Machine learning system fails when the training data distribution is significantly different from testing data. For a “simple” problem like image classification, we can avoid this problem by including sufficient diversity for the training data. But for more complicated real-world problems, such as robotic AI, there are simply too many different possibilities that one cannot include all of them in the training data. To improve robustness, we may choose to perturb the domain (distribution of the training data) randomly. This is known as domain randomization. It is similar to data augmentation. However, it is applied in a global manner. For example, we may change the environment slightly by changing the gravitational force of the physical system.
Domain randomization often requires human involvement. One work by OpenAI used for solving Rubik cube is known as automatic domain randomization, where they designed different “curriculum” for the learning system and they only extend the distribution of the domain when the learner surpassed a certain predefined threshold.

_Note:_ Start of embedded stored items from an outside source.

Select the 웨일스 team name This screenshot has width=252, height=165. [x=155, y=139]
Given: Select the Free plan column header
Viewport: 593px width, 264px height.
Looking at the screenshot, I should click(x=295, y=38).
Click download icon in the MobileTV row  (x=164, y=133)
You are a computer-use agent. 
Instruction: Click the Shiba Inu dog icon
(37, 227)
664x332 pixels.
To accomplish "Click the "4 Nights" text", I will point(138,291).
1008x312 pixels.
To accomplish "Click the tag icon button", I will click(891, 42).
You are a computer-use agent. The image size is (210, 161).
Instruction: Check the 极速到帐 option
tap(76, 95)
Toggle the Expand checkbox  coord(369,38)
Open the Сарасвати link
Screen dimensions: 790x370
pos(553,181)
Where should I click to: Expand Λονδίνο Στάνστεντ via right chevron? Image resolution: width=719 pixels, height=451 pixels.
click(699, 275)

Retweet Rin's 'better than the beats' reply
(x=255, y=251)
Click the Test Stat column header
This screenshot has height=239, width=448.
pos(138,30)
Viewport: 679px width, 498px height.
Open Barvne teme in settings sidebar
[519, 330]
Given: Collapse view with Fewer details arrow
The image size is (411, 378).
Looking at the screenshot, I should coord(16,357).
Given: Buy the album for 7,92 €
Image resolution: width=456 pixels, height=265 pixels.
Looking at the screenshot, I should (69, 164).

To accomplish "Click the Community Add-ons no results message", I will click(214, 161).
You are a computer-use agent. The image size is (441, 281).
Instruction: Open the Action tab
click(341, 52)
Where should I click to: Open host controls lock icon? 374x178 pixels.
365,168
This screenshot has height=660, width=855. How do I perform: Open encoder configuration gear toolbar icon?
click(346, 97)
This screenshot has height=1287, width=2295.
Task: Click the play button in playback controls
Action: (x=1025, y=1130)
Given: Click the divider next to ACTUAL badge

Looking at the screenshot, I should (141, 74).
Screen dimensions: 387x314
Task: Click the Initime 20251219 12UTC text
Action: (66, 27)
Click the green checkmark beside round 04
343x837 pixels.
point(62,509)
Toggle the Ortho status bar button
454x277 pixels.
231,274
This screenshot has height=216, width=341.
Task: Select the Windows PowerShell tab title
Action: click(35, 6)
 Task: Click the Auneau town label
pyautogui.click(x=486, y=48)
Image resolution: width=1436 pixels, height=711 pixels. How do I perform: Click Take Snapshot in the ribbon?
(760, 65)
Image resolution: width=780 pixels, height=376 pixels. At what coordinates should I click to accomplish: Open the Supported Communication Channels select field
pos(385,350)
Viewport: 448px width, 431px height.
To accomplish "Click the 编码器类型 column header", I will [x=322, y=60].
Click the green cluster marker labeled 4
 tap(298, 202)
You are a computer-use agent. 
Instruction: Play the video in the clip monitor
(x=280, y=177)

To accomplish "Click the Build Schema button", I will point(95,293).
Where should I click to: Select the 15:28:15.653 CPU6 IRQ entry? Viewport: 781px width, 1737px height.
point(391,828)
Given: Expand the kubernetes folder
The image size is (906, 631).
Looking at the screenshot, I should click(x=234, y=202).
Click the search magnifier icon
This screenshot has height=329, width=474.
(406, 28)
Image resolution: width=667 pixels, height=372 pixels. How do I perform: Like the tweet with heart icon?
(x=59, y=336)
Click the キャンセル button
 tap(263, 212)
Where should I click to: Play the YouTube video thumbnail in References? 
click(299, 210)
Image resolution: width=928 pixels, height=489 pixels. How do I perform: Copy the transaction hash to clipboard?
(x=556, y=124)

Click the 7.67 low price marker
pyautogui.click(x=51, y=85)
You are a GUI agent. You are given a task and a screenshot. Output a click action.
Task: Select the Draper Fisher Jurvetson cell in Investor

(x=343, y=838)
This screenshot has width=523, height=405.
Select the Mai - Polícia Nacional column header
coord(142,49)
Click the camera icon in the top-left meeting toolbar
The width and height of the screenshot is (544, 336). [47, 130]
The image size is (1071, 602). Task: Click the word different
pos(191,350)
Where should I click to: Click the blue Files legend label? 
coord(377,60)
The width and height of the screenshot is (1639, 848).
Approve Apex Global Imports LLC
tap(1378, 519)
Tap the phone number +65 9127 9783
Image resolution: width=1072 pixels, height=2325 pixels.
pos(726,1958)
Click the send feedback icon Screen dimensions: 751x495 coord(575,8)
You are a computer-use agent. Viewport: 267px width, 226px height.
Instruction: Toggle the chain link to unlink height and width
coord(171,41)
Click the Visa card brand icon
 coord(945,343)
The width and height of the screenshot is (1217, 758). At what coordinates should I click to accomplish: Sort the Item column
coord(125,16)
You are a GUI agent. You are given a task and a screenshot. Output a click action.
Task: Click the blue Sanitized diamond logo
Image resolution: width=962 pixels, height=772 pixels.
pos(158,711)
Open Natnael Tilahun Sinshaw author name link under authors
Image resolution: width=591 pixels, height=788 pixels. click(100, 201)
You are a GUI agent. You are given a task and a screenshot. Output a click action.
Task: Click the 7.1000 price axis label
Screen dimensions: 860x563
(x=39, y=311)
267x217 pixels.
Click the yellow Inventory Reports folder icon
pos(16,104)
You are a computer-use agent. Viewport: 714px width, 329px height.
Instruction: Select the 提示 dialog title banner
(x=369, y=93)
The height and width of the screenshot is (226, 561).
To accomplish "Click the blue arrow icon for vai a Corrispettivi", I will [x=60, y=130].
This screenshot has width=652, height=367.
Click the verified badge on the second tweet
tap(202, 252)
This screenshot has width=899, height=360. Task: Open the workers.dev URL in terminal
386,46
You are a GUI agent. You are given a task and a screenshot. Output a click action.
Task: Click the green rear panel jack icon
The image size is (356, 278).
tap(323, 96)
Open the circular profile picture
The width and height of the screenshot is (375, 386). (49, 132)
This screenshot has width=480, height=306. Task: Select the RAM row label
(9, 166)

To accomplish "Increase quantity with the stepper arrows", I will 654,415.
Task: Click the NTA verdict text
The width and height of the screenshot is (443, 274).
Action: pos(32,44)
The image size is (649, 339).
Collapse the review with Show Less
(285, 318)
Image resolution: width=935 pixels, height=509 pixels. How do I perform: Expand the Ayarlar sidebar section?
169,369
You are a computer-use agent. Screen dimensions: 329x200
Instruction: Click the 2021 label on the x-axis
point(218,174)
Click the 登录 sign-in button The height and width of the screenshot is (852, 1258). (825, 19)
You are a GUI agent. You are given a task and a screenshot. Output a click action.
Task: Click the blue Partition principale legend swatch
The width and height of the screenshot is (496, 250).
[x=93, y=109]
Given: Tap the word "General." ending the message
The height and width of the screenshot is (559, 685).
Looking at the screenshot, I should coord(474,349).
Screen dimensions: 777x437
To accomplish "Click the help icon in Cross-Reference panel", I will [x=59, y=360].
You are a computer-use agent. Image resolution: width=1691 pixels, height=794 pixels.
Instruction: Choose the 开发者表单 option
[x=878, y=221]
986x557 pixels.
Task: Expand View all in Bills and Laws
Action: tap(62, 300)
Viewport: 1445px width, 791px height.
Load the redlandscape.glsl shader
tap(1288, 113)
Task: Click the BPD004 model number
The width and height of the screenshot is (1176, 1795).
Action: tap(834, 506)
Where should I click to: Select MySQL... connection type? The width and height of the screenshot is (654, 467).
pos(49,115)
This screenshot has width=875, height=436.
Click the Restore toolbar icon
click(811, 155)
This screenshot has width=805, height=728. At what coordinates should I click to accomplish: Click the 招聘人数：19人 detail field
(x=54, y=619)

Another possibility for domain randomization is by using adversarial networks. A network is trained simultaneously to adjust the domain parameters to reduce the learner’s performance. The problem of such an approach, however, is that it may lead to unrealistic domains not solvable by any learner.
Yet another recent approach is to modify the reward of the adversarial network. Rather than minimizing the learner’s score, the network tries to maximize its regret, which is defined as the difference between the reward of the “protagonist” and the “antagonist” learners. Both of them are trained at the same time. So the adversarial network has an incentive to create a solvable environment but with reasonable difficulty.